Difterite a Palermo, controlli sui vaccini nelle scuole

Dopo la morte della bambina di quattro anni deceduta a Palermo per difterite e mai sottoposta alle vaccinazioni, si rafforzano i controlli sulla copertura vaccinale dei minori, a Palermo. Dal primo giorno di scuola i carabinieri effettueranno verifiche negli istituti dell’infanzia e nelle scuole primarie della zona nord della città.

L’iniziativa nasce da una disposizione definita «urgentissima» della procuratrice per i minorenni di Palermo con l’obiettivo di individuare eventuali situazioni di mancata vaccinazione e tutelare la salute dei bambini e della collettività.

Particolare attenzione sarà rivolta anche alle procedure utilizzate da alcune famiglie contrarie ai vaccini per rinviare gli adempimenti.
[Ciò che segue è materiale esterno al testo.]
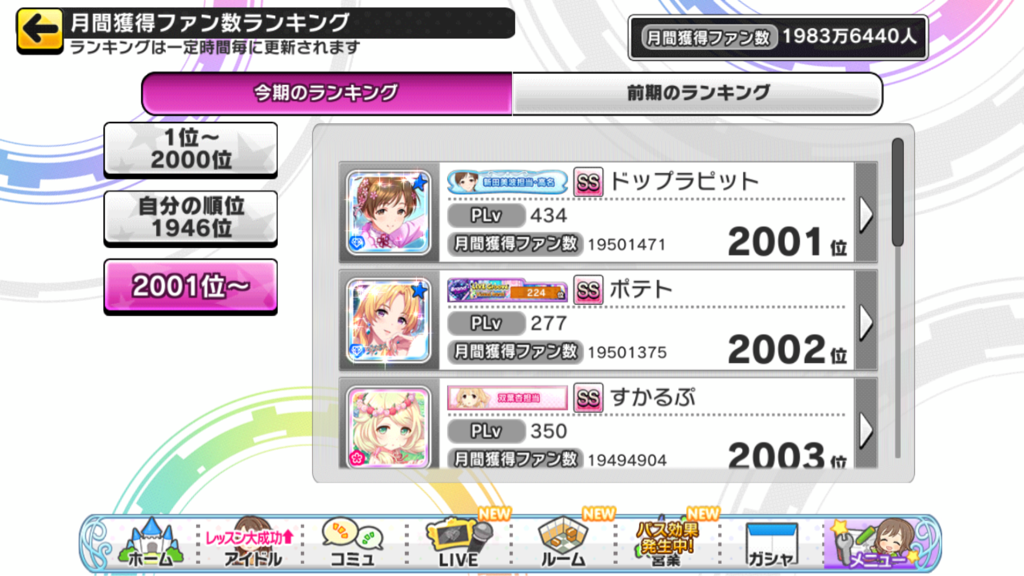Open the コミュ speech bubble icon
1024x576 pixels.
pyautogui.click(x=353, y=541)
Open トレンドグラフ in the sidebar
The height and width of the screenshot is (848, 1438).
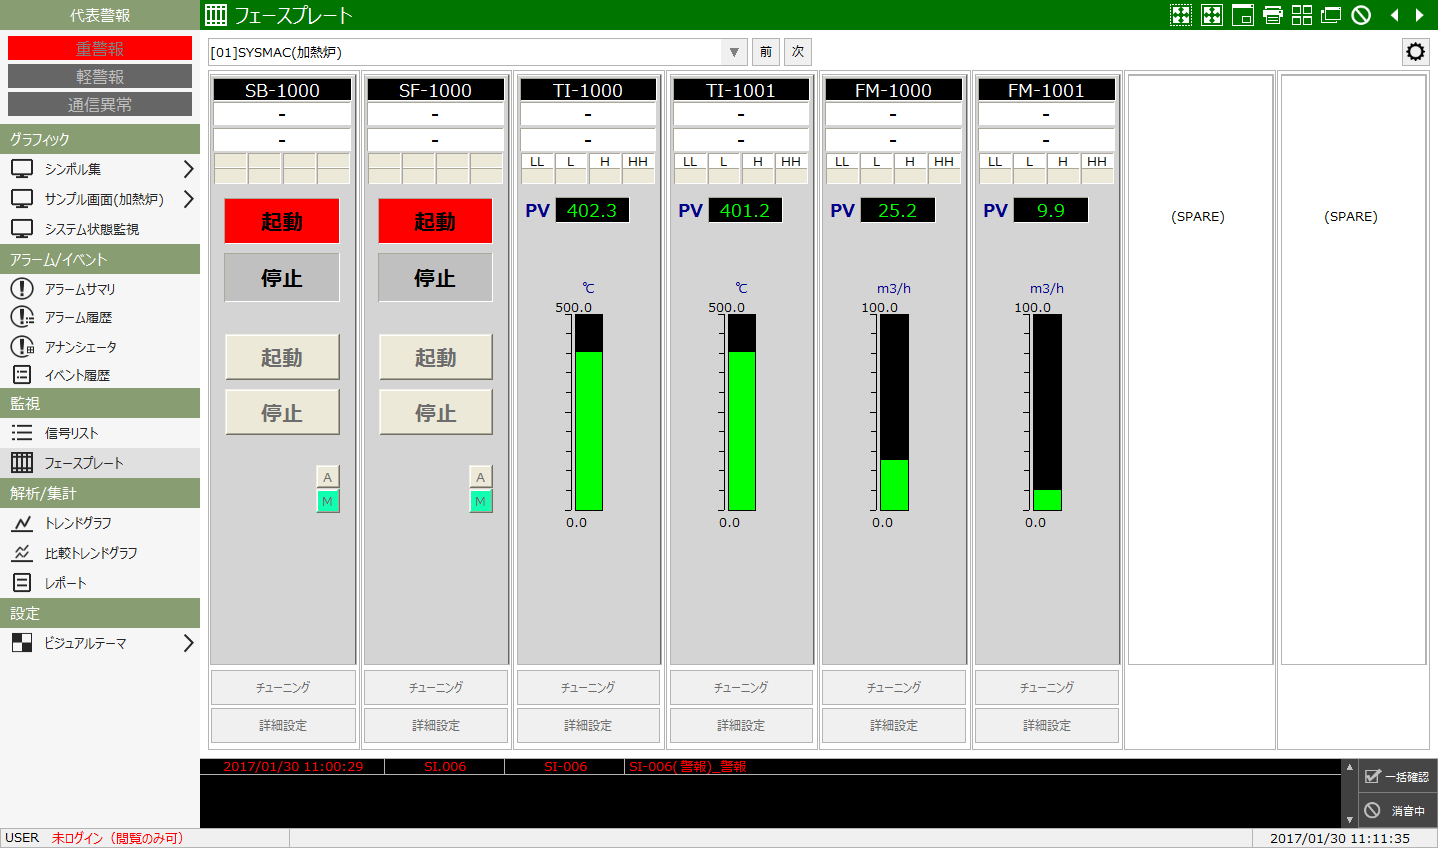78,523
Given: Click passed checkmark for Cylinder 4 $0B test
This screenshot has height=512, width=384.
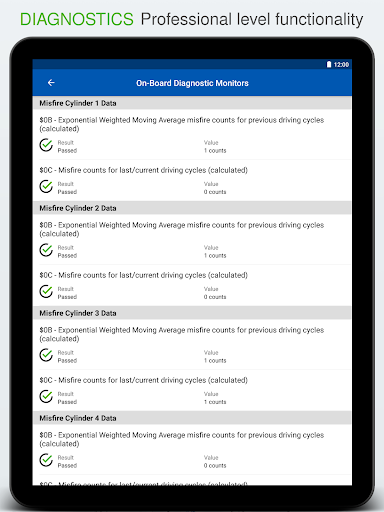Looking at the screenshot, I should 46,460.
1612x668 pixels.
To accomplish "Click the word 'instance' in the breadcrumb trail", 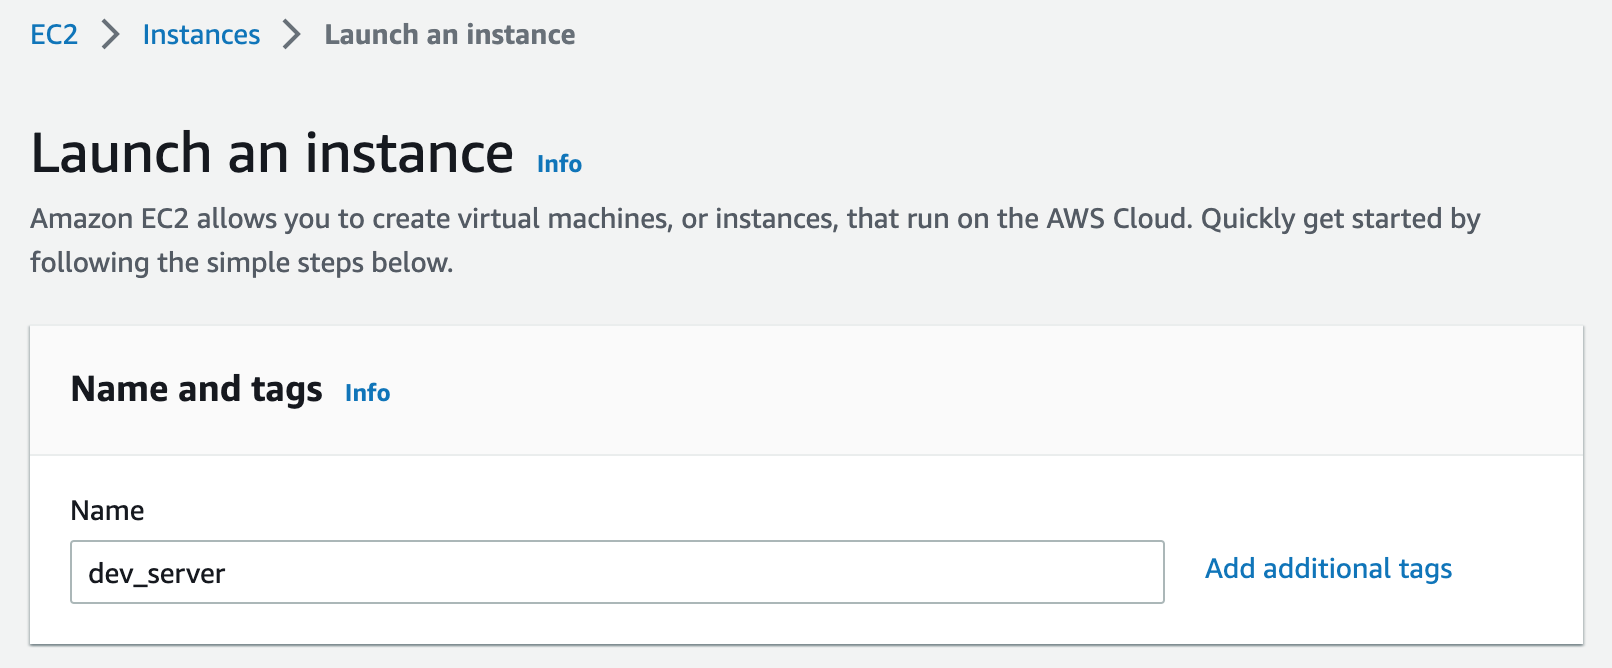I will pyautogui.click(x=521, y=35).
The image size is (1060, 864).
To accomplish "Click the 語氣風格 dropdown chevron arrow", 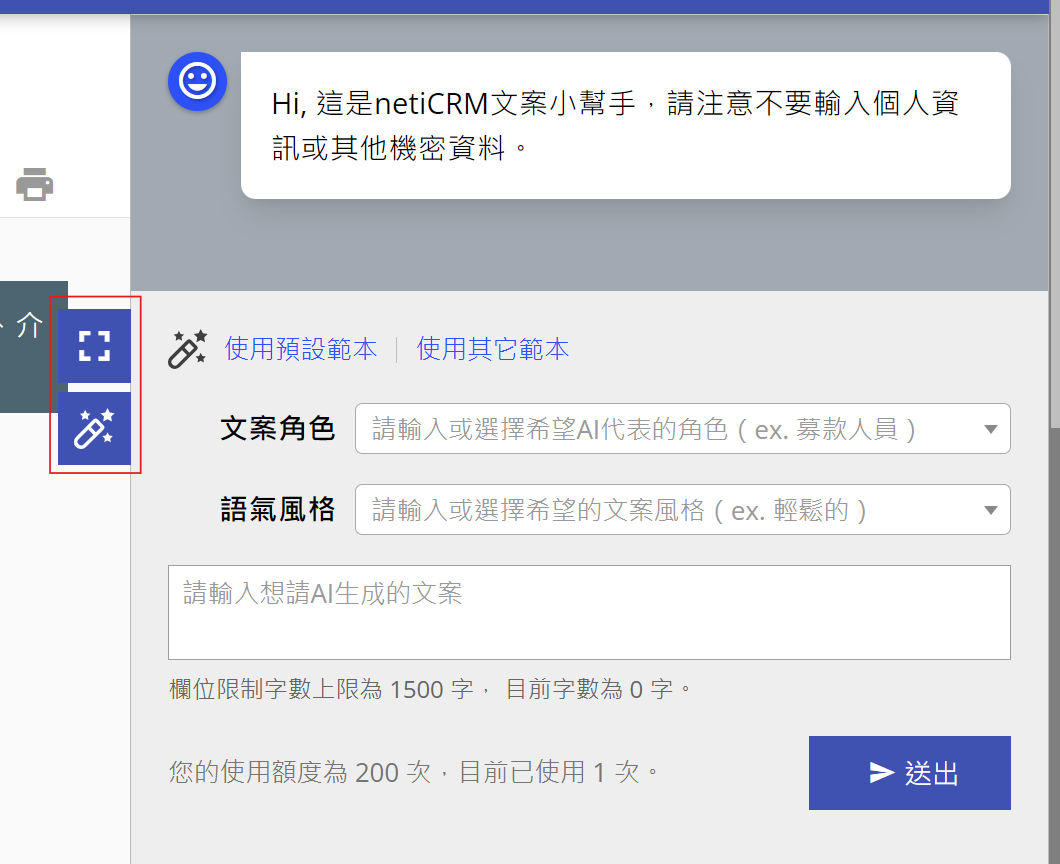I will pyautogui.click(x=990, y=510).
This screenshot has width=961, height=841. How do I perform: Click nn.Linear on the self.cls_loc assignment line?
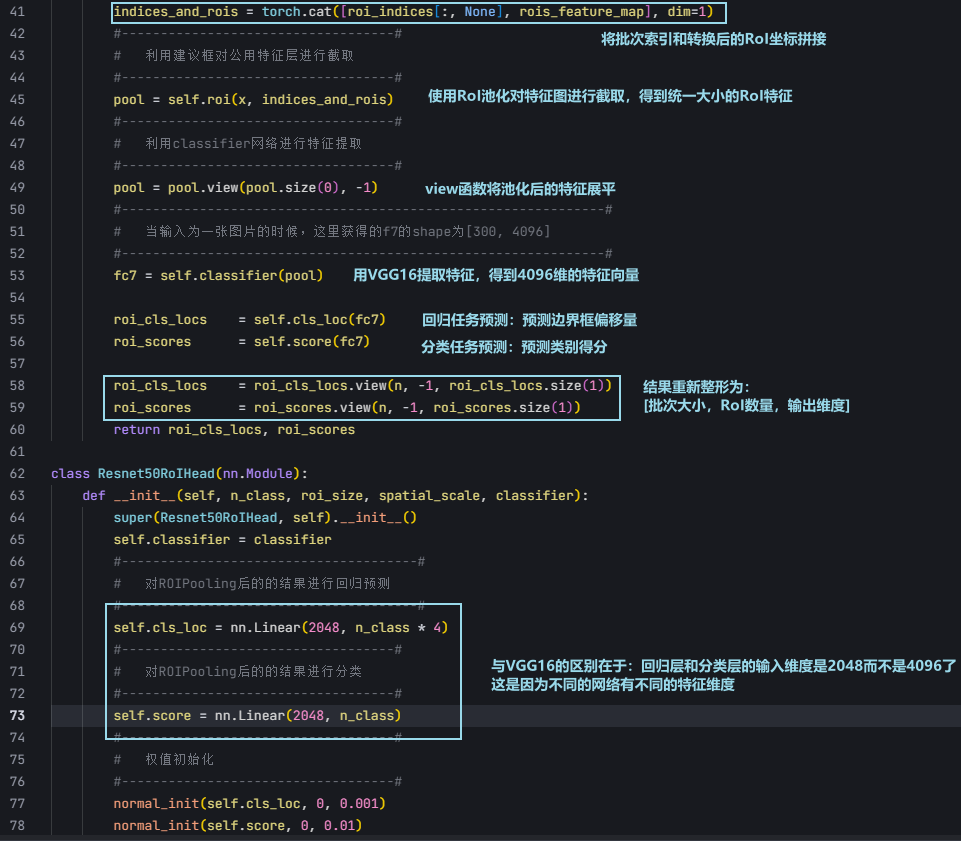coord(245,628)
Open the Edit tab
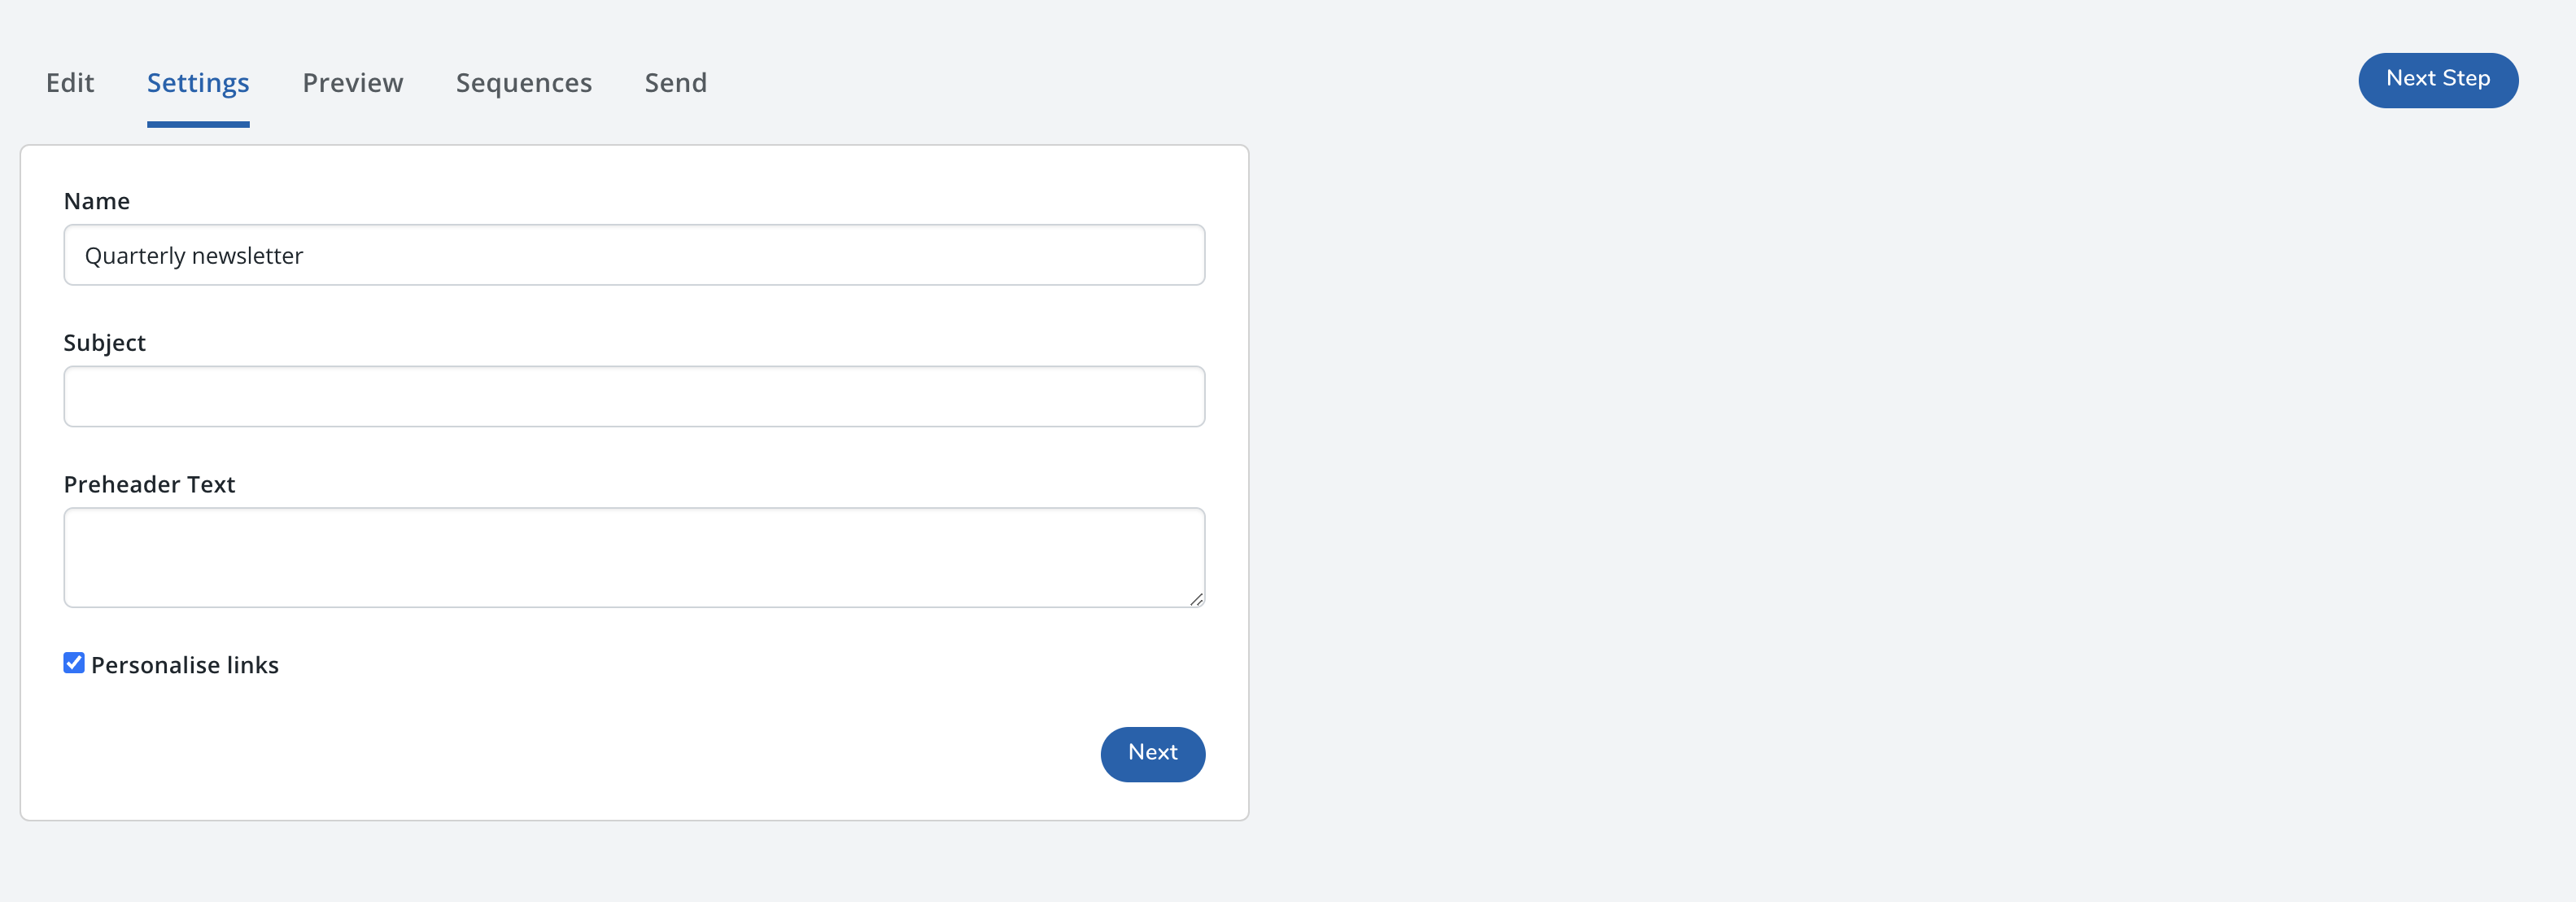This screenshot has height=902, width=2576. pyautogui.click(x=70, y=83)

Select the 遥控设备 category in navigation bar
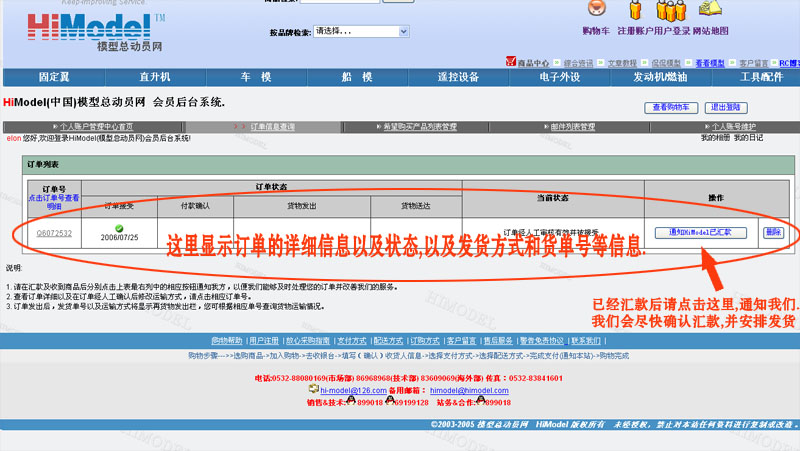click(458, 77)
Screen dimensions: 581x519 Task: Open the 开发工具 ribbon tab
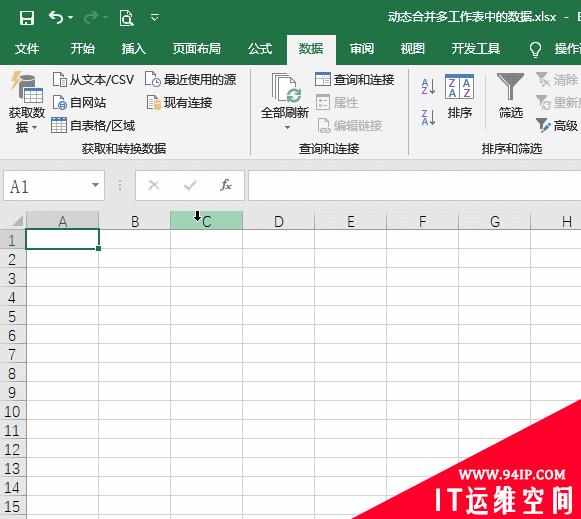click(475, 49)
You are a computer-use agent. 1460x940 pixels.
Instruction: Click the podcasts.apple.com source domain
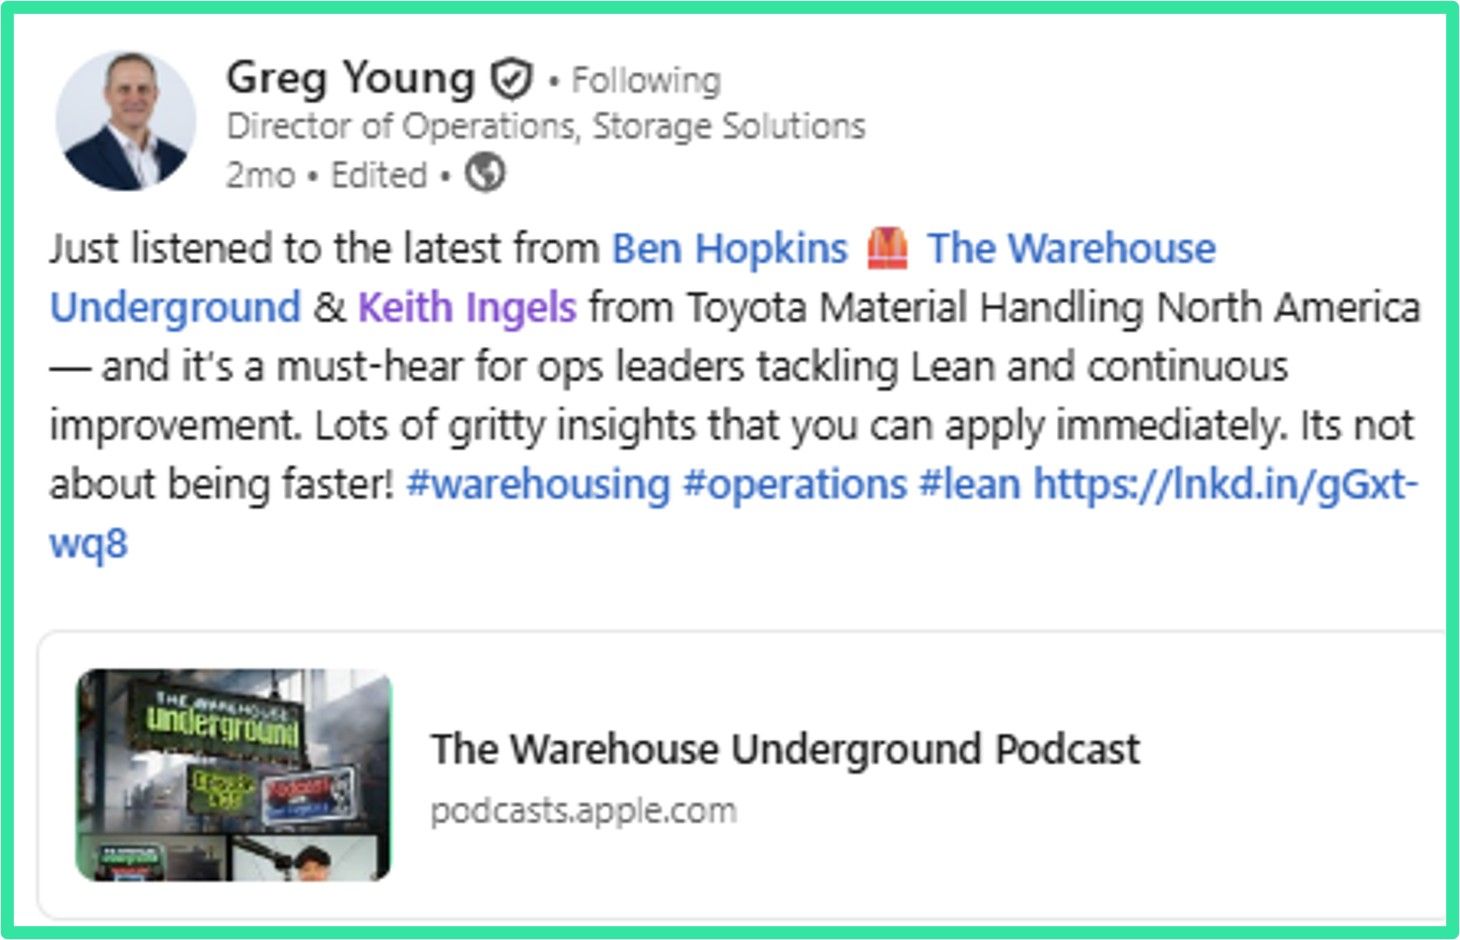[583, 810]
Tra i sistemi segnalati c’è quello di presentare alla scuola la prenotazione di un appuntamento per la vaccinazione, senza però completare successivamente il percorso, per poi fissare una nuova data.

Una modalità che può consentire temporaneamente l’accesso alla scuola dell’infanzia, mentre con l’ingresso alla primaria le verifiche diventano più rigorose.

Anche il Comune di Palermo è pronto a intervenire sul fronte della prevenzione. Nei prossimi giorni l’amministrazione comunale dovrebbe rivolgersi al Provveditorato agli studi per avviare una collaborazione finalizzata a promuovere nelle scuole una campagna di informazione e sensibilizzazione sull’importanza delle vaccinazioni.

Quando il 15 settembre riprenderanno le lezioni in Sicilia, il sistema di verifica dovrebbe dunque essere già operativo. Il meccanismo parte dagli elenchi degli studenti presenti sul portale ministeriale Sidi: le scuole trasmettono i nominativi all’Asp di Palermo, che incrocia i dati con quelli contenuti nell’anagrafe vaccinale e comunica agli istituti le eventuali posizioni non regolari.

L’Azienda sanitaria dispone infatti delle informazioni sullo stato vaccinale dei bambini residenti nell’intera area metropolitana di Palermo. I controlli annunciati interesseranno inizialmente soprattutto gli istituti della zona nord della città, finita al centro dell’attenzione dopo il caso della bambina morta per difterite.